— Entries provided —

***

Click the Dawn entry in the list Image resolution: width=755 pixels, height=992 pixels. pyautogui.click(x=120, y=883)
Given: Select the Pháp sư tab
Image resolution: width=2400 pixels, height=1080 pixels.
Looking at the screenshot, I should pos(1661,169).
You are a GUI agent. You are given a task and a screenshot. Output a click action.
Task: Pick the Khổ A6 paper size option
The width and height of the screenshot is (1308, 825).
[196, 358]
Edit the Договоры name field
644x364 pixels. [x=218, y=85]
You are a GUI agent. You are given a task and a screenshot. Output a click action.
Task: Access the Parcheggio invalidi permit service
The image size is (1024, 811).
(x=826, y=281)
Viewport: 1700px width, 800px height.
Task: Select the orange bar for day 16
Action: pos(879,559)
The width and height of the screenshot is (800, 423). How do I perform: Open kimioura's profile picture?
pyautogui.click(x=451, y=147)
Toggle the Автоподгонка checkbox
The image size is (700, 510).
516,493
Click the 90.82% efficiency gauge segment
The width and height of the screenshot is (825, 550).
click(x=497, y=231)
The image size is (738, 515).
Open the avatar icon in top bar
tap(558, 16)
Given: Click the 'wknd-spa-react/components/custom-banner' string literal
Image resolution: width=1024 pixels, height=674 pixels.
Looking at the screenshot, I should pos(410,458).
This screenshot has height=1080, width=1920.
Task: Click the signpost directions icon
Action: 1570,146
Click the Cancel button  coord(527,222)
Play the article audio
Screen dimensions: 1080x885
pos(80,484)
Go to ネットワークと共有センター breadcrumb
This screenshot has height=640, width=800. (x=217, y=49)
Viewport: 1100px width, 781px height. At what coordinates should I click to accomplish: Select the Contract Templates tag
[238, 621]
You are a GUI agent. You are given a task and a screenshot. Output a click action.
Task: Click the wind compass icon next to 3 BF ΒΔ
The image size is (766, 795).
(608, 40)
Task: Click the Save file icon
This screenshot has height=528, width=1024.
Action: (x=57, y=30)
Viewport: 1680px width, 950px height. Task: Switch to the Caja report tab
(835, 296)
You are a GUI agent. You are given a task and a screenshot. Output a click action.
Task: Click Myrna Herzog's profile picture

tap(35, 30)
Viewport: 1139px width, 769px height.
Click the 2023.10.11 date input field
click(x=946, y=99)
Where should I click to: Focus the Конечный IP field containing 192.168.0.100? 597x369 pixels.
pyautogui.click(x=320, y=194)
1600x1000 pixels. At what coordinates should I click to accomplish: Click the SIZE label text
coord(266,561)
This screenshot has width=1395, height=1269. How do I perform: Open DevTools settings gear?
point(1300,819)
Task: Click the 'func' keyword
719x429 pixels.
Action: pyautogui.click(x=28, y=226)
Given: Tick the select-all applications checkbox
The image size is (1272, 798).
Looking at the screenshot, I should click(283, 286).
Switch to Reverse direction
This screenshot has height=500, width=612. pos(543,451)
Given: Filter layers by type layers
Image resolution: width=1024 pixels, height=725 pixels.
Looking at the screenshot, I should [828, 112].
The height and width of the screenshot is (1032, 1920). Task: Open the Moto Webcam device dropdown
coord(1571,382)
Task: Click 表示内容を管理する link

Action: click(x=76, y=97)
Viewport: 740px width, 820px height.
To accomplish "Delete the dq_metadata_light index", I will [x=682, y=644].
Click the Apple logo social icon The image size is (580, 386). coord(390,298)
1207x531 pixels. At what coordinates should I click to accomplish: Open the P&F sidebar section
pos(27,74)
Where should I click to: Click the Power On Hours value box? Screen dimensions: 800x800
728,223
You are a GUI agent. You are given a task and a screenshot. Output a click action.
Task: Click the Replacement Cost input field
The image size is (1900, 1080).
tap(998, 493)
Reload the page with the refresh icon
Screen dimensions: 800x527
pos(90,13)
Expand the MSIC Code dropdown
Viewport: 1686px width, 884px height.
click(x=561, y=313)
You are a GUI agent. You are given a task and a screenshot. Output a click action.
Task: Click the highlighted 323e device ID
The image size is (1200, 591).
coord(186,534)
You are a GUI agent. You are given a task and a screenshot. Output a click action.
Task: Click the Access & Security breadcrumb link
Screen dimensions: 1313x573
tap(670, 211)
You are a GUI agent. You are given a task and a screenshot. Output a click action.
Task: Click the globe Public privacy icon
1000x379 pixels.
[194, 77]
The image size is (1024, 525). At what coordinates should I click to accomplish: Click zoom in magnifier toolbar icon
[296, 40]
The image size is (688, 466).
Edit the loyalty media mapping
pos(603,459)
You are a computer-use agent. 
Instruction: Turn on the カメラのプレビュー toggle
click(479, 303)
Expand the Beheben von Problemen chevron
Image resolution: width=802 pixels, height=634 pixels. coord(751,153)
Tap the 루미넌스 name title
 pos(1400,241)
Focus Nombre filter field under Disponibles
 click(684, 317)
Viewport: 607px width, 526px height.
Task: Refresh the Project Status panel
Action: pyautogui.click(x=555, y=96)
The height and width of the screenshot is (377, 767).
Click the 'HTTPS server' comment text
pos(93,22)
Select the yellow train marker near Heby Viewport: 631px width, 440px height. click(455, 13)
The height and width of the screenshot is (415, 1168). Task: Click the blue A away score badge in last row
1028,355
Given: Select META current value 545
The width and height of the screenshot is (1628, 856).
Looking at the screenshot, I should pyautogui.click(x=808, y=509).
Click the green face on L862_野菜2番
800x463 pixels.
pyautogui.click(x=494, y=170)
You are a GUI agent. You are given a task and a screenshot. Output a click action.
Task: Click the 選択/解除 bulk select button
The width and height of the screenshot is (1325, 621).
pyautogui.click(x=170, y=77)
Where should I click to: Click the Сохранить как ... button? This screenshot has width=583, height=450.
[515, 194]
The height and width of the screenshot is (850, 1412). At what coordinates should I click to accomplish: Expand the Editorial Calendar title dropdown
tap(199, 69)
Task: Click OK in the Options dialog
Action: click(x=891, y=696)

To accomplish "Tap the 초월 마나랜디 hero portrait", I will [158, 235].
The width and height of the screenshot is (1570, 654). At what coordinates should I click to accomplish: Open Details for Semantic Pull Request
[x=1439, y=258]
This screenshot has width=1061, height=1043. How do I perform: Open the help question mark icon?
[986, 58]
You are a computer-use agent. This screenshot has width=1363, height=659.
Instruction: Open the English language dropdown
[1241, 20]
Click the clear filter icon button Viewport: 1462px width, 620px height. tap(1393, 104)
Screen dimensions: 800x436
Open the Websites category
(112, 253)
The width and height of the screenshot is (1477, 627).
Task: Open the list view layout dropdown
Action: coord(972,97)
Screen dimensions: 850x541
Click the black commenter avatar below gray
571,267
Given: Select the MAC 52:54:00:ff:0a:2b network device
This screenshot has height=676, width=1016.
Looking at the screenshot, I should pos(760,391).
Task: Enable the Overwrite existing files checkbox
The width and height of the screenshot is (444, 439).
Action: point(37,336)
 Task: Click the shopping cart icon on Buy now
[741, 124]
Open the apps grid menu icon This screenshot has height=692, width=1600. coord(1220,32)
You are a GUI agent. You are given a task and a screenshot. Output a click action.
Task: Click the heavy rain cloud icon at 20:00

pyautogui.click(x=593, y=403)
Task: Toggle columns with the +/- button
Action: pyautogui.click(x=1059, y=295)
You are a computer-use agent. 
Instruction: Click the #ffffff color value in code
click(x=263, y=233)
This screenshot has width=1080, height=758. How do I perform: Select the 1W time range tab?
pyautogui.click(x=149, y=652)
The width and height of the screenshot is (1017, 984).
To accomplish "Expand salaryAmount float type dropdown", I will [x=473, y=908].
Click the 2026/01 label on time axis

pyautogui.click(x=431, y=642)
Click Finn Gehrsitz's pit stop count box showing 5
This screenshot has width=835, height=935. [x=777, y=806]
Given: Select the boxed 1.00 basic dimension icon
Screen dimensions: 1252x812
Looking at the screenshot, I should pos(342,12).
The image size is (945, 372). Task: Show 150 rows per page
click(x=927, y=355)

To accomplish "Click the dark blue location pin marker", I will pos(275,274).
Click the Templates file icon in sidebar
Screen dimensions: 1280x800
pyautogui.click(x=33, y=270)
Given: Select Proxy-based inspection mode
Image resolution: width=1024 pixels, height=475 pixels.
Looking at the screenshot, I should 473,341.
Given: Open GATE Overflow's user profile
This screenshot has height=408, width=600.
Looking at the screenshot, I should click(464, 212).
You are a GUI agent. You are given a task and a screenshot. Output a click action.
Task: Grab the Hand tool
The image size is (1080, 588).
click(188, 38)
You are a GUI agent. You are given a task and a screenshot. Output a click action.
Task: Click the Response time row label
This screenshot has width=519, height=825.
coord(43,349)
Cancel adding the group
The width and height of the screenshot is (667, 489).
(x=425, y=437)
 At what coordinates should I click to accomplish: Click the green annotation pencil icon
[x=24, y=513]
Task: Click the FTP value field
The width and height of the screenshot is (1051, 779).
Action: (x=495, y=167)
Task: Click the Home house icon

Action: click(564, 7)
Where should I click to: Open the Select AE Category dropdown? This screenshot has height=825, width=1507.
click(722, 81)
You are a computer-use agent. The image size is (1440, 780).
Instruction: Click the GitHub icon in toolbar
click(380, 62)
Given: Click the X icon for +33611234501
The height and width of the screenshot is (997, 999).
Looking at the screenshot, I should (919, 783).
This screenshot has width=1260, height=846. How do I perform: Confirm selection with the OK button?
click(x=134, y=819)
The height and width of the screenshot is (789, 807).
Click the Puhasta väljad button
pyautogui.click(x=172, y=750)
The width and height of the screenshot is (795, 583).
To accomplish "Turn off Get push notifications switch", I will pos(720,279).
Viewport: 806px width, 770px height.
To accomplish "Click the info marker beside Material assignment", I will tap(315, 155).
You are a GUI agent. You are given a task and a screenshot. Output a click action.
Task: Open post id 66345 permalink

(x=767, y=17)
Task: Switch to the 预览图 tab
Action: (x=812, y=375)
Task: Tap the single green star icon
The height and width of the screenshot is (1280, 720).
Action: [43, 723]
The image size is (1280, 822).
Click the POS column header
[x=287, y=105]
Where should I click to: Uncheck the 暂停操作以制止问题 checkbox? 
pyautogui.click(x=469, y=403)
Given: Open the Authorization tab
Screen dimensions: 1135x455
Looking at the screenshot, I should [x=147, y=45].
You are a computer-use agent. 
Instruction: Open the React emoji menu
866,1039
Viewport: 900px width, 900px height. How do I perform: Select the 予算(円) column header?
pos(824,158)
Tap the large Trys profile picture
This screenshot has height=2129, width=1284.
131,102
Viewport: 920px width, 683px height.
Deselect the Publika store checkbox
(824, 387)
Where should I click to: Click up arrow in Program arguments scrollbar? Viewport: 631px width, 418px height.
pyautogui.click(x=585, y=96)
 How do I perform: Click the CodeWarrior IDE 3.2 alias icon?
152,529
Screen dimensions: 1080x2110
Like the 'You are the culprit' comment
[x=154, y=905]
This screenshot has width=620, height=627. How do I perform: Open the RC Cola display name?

***

— What you need to do —
Please transcribe, exactly and with nothing added, the lines from the first line of the material above through the line that contains "Viewport: 1139px width, 769px height.".

— Solution to this problem —
Click the Dawn entry in the list Image resolution: width=755 pixels, height=992 pixels. pyautogui.click(x=120, y=883)
Given: Select the Pháp sư tab
Image resolution: width=2400 pixels, height=1080 pixels.
Looking at the screenshot, I should pos(1661,169).
You are a GUI agent. You are given a task and a screenshot. Output a click action.
Task: Pick the Khổ A6 paper size option
The width and height of the screenshot is (1308, 825).
[196, 358]
Edit the Договоры name field
644x364 pixels. [x=218, y=85]
You are a GUI agent. You are given a task and a screenshot. Output a click action.
Task: Access the Parcheggio invalidi permit service
The image size is (1024, 811).
(x=826, y=281)
Viewport: 1700px width, 800px height.
Task: Select the orange bar for day 16
Action: pos(879,559)
The width and height of the screenshot is (800, 423). How do I perform: Open kimioura's profile picture?
pyautogui.click(x=451, y=147)
Toggle the Автоподгонка checkbox
The image size is (700, 510).
516,493
Click the 90.82% efficiency gauge segment
The width and height of the screenshot is (825, 550).
click(x=497, y=231)
The image size is (738, 515).
Open the avatar icon in top bar
tap(558, 16)
Given: Click the 'wknd-spa-react/components/custom-banner' string literal
Image resolution: width=1024 pixels, height=674 pixels.
Looking at the screenshot, I should pos(410,458).
This screenshot has height=1080, width=1920.
Task: Click the signpost directions icon
Action: 1570,146
Click the Cancel button  coord(527,222)
Play the article audio
Screen dimensions: 1080x885
pos(80,484)
Go to ネットワークと共有センター breadcrumb
This screenshot has height=640, width=800. (x=217, y=49)
Viewport: 1100px width, 781px height. At what coordinates should I click to accomplish: Select the Contract Templates tag
[238, 621]
You are a GUI agent. You are given a task and a screenshot. Output a click action.
Task: Click the wind compass icon next to 3 BF ΒΔ
The image size is (766, 795).
(608, 40)
Task: Click the Save file icon
This screenshot has height=528, width=1024.
Action: (x=57, y=30)
Viewport: 1680px width, 950px height. Task: Switch to the Caja report tab
(835, 296)
You are a GUI agent. You are given a task and a screenshot. Output a click action.
Task: Click Myrna Herzog's profile picture

tap(35, 30)
Viewport: 1139px width, 769px height.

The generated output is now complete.